Extracted records —
+---+
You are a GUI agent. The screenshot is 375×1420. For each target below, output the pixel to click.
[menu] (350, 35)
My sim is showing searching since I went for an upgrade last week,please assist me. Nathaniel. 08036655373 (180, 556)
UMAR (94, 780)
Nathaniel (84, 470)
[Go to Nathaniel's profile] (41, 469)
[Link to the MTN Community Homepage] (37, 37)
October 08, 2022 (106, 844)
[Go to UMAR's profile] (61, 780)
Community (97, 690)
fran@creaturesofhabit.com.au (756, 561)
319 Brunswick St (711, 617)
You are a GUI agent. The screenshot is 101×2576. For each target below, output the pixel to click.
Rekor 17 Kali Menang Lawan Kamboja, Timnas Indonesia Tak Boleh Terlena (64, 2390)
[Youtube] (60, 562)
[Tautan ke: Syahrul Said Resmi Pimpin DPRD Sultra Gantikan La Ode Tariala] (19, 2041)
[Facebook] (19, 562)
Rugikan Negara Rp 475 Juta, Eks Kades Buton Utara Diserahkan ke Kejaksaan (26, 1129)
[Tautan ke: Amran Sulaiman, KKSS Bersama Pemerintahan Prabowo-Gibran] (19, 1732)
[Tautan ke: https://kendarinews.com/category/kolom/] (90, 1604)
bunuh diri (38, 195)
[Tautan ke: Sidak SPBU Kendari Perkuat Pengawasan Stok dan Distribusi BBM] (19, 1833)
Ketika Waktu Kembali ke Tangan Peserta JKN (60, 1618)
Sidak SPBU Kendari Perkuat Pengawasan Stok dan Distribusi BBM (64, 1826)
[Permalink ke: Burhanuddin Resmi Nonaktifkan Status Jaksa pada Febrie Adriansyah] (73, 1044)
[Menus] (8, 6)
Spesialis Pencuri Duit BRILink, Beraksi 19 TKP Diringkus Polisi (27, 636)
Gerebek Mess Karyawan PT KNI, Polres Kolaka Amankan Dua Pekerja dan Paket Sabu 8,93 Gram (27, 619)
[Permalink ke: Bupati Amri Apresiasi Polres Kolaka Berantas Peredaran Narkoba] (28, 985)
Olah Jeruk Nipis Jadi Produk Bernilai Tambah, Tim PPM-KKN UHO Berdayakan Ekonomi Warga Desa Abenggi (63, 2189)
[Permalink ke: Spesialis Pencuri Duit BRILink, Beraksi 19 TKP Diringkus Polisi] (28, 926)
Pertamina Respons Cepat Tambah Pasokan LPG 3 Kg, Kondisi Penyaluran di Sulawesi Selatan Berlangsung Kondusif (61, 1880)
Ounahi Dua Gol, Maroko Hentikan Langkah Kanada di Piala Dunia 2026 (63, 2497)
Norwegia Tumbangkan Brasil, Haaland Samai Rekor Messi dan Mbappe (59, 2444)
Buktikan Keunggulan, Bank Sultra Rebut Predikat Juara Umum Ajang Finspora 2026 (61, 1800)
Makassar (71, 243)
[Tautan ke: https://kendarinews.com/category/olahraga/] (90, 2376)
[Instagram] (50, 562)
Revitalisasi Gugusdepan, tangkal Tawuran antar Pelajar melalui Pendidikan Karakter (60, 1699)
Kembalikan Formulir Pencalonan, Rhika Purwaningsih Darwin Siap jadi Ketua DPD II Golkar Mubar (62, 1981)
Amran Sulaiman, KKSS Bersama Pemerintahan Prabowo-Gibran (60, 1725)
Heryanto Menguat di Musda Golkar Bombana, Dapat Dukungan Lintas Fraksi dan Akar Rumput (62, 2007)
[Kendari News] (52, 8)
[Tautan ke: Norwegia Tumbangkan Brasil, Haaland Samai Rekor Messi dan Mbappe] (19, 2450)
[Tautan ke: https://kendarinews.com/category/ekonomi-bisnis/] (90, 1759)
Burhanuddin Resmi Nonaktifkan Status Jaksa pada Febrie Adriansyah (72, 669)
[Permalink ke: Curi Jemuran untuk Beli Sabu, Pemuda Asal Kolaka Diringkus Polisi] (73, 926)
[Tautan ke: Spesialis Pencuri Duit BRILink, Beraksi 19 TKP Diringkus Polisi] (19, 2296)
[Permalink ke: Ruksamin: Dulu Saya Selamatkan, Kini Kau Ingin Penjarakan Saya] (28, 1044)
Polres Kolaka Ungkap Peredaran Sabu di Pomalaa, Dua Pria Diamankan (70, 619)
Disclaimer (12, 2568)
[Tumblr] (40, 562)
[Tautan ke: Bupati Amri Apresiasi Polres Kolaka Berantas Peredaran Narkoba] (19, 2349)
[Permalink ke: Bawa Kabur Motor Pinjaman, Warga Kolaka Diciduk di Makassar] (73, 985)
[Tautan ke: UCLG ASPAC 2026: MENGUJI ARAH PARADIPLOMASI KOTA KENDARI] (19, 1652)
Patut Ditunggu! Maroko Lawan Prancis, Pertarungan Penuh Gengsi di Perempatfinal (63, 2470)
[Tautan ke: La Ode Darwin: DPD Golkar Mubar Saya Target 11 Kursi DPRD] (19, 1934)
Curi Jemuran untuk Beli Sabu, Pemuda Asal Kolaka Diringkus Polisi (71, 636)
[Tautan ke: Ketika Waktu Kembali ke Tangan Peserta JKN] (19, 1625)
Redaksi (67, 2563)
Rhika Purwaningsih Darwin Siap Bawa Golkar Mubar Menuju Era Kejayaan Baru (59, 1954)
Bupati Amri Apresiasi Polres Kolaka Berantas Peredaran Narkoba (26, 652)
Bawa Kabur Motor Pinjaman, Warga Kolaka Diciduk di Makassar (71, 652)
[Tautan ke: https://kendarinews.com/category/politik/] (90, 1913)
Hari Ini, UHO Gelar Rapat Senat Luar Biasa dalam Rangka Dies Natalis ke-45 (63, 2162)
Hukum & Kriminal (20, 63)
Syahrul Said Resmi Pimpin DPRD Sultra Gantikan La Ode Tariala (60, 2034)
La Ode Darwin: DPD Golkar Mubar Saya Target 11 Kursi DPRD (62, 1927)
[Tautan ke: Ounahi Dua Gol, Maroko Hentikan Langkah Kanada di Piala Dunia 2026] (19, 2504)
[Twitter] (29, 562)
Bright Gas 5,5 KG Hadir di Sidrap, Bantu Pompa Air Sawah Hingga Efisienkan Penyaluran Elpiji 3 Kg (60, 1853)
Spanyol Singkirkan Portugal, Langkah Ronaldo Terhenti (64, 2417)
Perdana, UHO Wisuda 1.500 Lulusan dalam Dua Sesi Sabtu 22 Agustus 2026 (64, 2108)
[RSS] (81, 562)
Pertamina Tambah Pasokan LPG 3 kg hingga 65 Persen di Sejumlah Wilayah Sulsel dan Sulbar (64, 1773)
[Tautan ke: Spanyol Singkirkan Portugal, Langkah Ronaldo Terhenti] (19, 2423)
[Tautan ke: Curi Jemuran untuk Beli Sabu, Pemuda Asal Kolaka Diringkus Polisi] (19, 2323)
+---+
What you have to do —
Please restate the preceding entries word for word.

Written answer —
You are a GUI agent. The screenshot is 375×1420. For each target below, output the pixel to click.
[menu] (350, 35)
My sim is showing searching since I went for an upgrade last week,please assist me. Nathaniel. 08036655373 (180, 556)
UMAR (94, 780)
Nathaniel (84, 470)
[Go to Nathaniel's profile] (41, 469)
[Link to the MTN Community Homepage] (37, 37)
October 08, 2022 (106, 844)
[Go to UMAR's profile] (61, 780)
Community (97, 690)
fran@creaturesofhabit.com.au (756, 561)
319 Brunswick St (711, 617)
You are a GUI agent. The screenshot is 101×2576. For each target below, output the pixel to click.
Rekor 17 Kali Menang Lawan Kamboja, Timnas Indonesia Tak Boleh Terlena (64, 2390)
[Youtube] (60, 562)
[Tautan ke: Syahrul Said Resmi Pimpin DPRD Sultra Gantikan La Ode Tariala] (19, 2041)
[Facebook] (19, 562)
Rugikan Negara Rp 475 Juta, Eks Kades Buton Utara Diserahkan ke Kejaksaan (26, 1129)
[Tautan ke: Amran Sulaiman, KKSS Bersama Pemerintahan Prabowo-Gibran] (19, 1732)
[Tautan ke: https://kendarinews.com/category/kolom/] (90, 1604)
bunuh diri (38, 195)
[Tautan ke: Sidak SPBU Kendari Perkuat Pengawasan Stok dan Distribusi BBM] (19, 1833)
Ketika Waktu Kembali ke Tangan Peserta JKN (60, 1618)
Sidak SPBU Kendari Perkuat Pengawasan Stok dan Distribusi BBM (64, 1826)
[Permalink ke: Burhanuddin Resmi Nonaktifkan Status Jaksa pada Febrie Adriansyah] (73, 1044)
[Menus] (8, 6)
Spesialis Pencuri Duit BRILink, Beraksi 19 TKP Diringkus Polisi (27, 636)
Gerebek Mess Karyawan PT KNI, Polres Kolaka Amankan Dua Pekerja dan Paket Sabu 8,93 Gram (27, 619)
[Permalink ke: Bupati Amri Apresiasi Polres Kolaka Berantas Peredaran Narkoba] (28, 985)
Olah Jeruk Nipis Jadi Produk Bernilai Tambah, Tim PPM-KKN UHO Berdayakan Ekonomi Warga Desa Abenggi (63, 2189)
[Permalink ke: Spesialis Pencuri Duit BRILink, Beraksi 19 TKP Diringkus Polisi] (28, 926)
Pertamina Respons Cepat Tambah Pasokan LPG 3 Kg, Kondisi Penyaluran di Sulawesi Selatan Berlangsung Kondusif (61, 1880)
Ounahi Dua Gol, Maroko Hentikan Langkah Kanada di Piala Dunia 2026 (63, 2497)
Norwegia Tumbangkan Brasil, Haaland Samai Rekor Messi dan Mbappe (59, 2444)
Buktikan Keunggulan, Bank Sultra Rebut Predikat Juara Umum Ajang Finspora 2026 (61, 1800)
Makassar (71, 243)
[Tautan ke: https://kendarinews.com/category/olahraga/] (90, 2376)
[Instagram] (50, 562)
Revitalisasi Gugusdepan, tangkal Tawuran antar Pelajar melalui Pendidikan Karakter (60, 1699)
Kembalikan Formulir Pencalonan, Rhika Purwaningsih Darwin Siap jadi Ketua DPD II Golkar Mubar (62, 1981)
Amran Sulaiman, KKSS Bersama Pemerintahan Prabowo-Gibran (60, 1725)
Heryanto Menguat di Musda Golkar Bombana, Dapat Dukungan Lintas Fraksi dan Akar Rumput (62, 2007)
[Kendari News] (52, 8)
[Tautan ke: Norwegia Tumbangkan Brasil, Haaland Samai Rekor Messi dan Mbappe] (19, 2450)
[Tautan ke: https://kendarinews.com/category/ekonomi-bisnis/] (90, 1759)
Burhanuddin Resmi Nonaktifkan Status Jaksa pada Febrie Adriansyah (72, 669)
[Permalink ke: Curi Jemuran untuk Beli Sabu, Pemuda Asal Kolaka Diringkus Polisi] (73, 926)
[Tautan ke: Spesialis Pencuri Duit BRILink, Beraksi 19 TKP Diringkus Polisi] (19, 2296)
[Permalink ke: Ruksamin: Dulu Saya Selamatkan, Kini Kau Ingin Penjarakan Saya] (28, 1044)
Polres Kolaka Ungkap Peredaran Sabu di Pomalaa, Dua Pria Diamankan (70, 619)
Disclaimer (12, 2568)
[Tumblr] (40, 562)
[Tautan ke: Bupati Amri Apresiasi Polres Kolaka Berantas Peredaran Narkoba] (19, 2349)
[Permalink ke: Bawa Kabur Motor Pinjaman, Warga Kolaka Diciduk di Makassar] (73, 985)
[Tautan ke: UCLG ASPAC 2026: MENGUJI ARAH PARADIPLOMASI KOTA KENDARI] (19, 1652)
Patut Ditunggu! Maroko Lawan Prancis, Pertarungan Penuh Gengsi di Perempatfinal (63, 2470)
[Tautan ke: La Ode Darwin: DPD Golkar Mubar Saya Target 11 Kursi DPRD] (19, 1934)
Curi Jemuran untuk Beli Sabu, Pemuda Asal Kolaka Diringkus Polisi (71, 636)
[Tautan ke: Ketika Waktu Kembali ke Tangan Peserta JKN] (19, 1625)
Redaksi (67, 2563)
Rhika Purwaningsih Darwin Siap Bawa Golkar Mubar Menuju Era Kejayaan Baru (59, 1954)
Bupati Amri Apresiasi Polres Kolaka Berantas Peredaran Narkoba (26, 652)
Bawa Kabur Motor Pinjaman, Warga Kolaka Diciduk di Makassar (71, 652)
[Tautan ke: https://kendarinews.com/category/politik/] (90, 1913)
Hari Ini, UHO Gelar Rapat Senat Luar Biasa dalam Rangka Dies Natalis ke-45 (63, 2162)
Hukum & Kriminal (20, 63)
Syahrul Said Resmi Pimpin DPRD Sultra Gantikan La Ode Tariala (60, 2034)
La Ode Darwin: DPD Golkar Mubar Saya Target 11 Kursi DPRD (62, 1927)
[Tautan ke: Ounahi Dua Gol, Maroko Hentikan Langkah Kanada di Piala Dunia 2026] (19, 2504)
[Twitter] (29, 562)
Bright Gas 5,5 KG Hadir di Sidrap, Bantu Pompa Air Sawah Hingga Efisienkan Penyaluran Elpiji 3 Kg (60, 1853)
Spanyol Singkirkan Portugal, Langkah Ronaldo Terhenti (64, 2417)
Perdana, UHO Wisuda 1.500 Lulusan dalam Dua Sesi Sabtu 22 Agustus 2026 (64, 2108)
[RSS] (81, 562)
Pertamina Tambah Pasokan LPG 3 kg hingga 65 Persen di Sejumlah Wilayah Sulsel dan Sulbar (64, 1773)
[Tautan ke: Spanyol Singkirkan Portugal, Langkah Ronaldo Terhenti] (19, 2423)
[Tautan ke: Curi Jemuran untuk Beli Sabu, Pemuda Asal Kolaka Diringkus Polisi] (19, 2323)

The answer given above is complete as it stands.